As a service provider, the details of what you do are bound to leave your clients astounded. They may nod their head in agreement, but deep within their hearts, you bet they don’t understand half the things you say.
The onus is on you, as the service provider, to make your clients understand the details of the service you’re rendering.
Some clients want these details to feed their curiosity. Some want to know so that they can understand why you’re charging what you’re charging. Whatever the case may be with your client, the tips below will help you communicate your industry jargon in a way your clients can understand.
How to explain complex concepts to clients
1. Use expressions ‘old you’ would have understood
First things first, put yourself in their shoes.
Think back to your own level of knowledge before you got into the field, and ask yourself if the ‘old you’ would have understood any of the things you know now.
Obviously, there’s no way you could have understood any of the jargon you now say. In that light, you should talk to your clients as if they’re that ‘old you.’
2. Use visuals rather than text or words
When communicating complex concepts to non-technical clients, your best communication format is visualization. For every word you say, back it up with visuals – e.g., videos, pictures, charts, etc. This way, your clients can see what’s really happening.

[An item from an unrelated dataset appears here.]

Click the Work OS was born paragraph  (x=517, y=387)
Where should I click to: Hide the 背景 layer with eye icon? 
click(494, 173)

For example, let's say you meet a client who wants to get more traffic on their site. Such a client may not understand the difference between paid advertising and SEO. If you tell him the former brings instant results and the latter takes longer, you bet he will ask you to prioritize the former. But real marketers know SEO is better than PPC.
However, if you use an online flowchart to depict the pattern of operations and ROI potential of the two, you can bet he will change his mind and select SEO.

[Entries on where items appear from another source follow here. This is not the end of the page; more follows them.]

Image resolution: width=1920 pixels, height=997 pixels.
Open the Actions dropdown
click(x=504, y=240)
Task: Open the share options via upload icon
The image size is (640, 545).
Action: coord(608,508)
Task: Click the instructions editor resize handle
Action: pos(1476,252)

That is the power of visualization.
3. Use metaphors and analogies
When speaking with non-technical clients, analogies and metaphors are your biggest weapons. Those two can help you drive your message home without leaving out a detail.
Your clients wouldn't understand your industry jargon, no matter how simple you try to sound. The best way to get them on your wavelength is to bring things they know into the discussion.
By drawing similarities between complex concepts and everyday scenarios, it will be easier for clients to get the hang of what you're saying.
Rather than say Slack is a business communication app, say something like “Slack is the Whatsapp for business.” Chances are your clients use Whatsapp. By creating such an analogy, they can quickly imagine what Slack would look like.
Rather than say backlinks are the most important SEO ranking factor. Say, backlinks are to SEO, what strings are to guitar. Your client might just be hearing the term backlinks for the first time, but he's heard strings and guitar all his life, and he knows what those two mean to each other.
4. Leverage storytelling
Stories have long been human's greatest communication tool. When you're speaking with a client, and it's obvious they don't understand your type of language, just switch to stories.
Even if your statements felt alien initially, stories will change the listener’s perspective. It will give them a clear understanding of how the concepts work. Or, at least, paint them a picture of the implications of the concept.
For example, imagine you’re trying to explain to a client the importance of email marketing and why they need to commit a large fraction of their marketing budget to it. The client may not understand terminologies like Buyer Persona, Bounce Rate, CTA, and so on.
But if you tell them the story of how Sony Playstation used email marketing in 2012 to realize a staggering 508% ROI, you can bet they will be curious to try the approach, too.
5. Avoid the use of industry jargon
Try as much as you can to express yourself without using your industry jargon and buzzwords. I know it may be hard keeping those terminologies out of your mouth. But they’re really not worth speaking about if the person you’re communicating with doesn’t understand any of them.
However, for cases where it’s inevitable to use industry buzzwords, make sure you dumb the conversation with metaphors and analogies. We already explained earlier how metaphoric expressions and analogies could help you sound as simplistic as possible. So, make sure you’re using enough of those if at all you have to speak your industry jargon.
6. Show them a simple demonstration or samples
If your type of job is one where you can quickly demonstrate concepts, please, by all means, give your clients a show.
For example, let’s say you’re a graphic designer and you’re trying to explain the importance of a tool to a client. Instead of trying so hard with words, bring out your computer and put the tool to use. Let them see what you’re talking about.
For cases where it’s impossible to create on-the-go demonstrations, you can bring videos or slideshows that contain a demonstration of the concept you’re talking about.
7. Speak in layman’s terms
Patience is key when communicating with non-technical clients. Considering the concepts are alien to them, you don’t want to rush into too many details. Else, you’ll confuse them.
Take the time to speak in layman’s terms and explain the job in a way even a ten-year-old can comprehend.
8. Skip the details
Finally, ask yourself, “do I really need to get into so much details?”
Often, it may feel like it's important to explain everything that needs to be done to clients. But most times, these details aren't necessary.
Unless a client explicitly asks for it, there’s no point going into the step-by-step details of what you do. Just give a basic overview of what the project entails and leave out any superfluous details.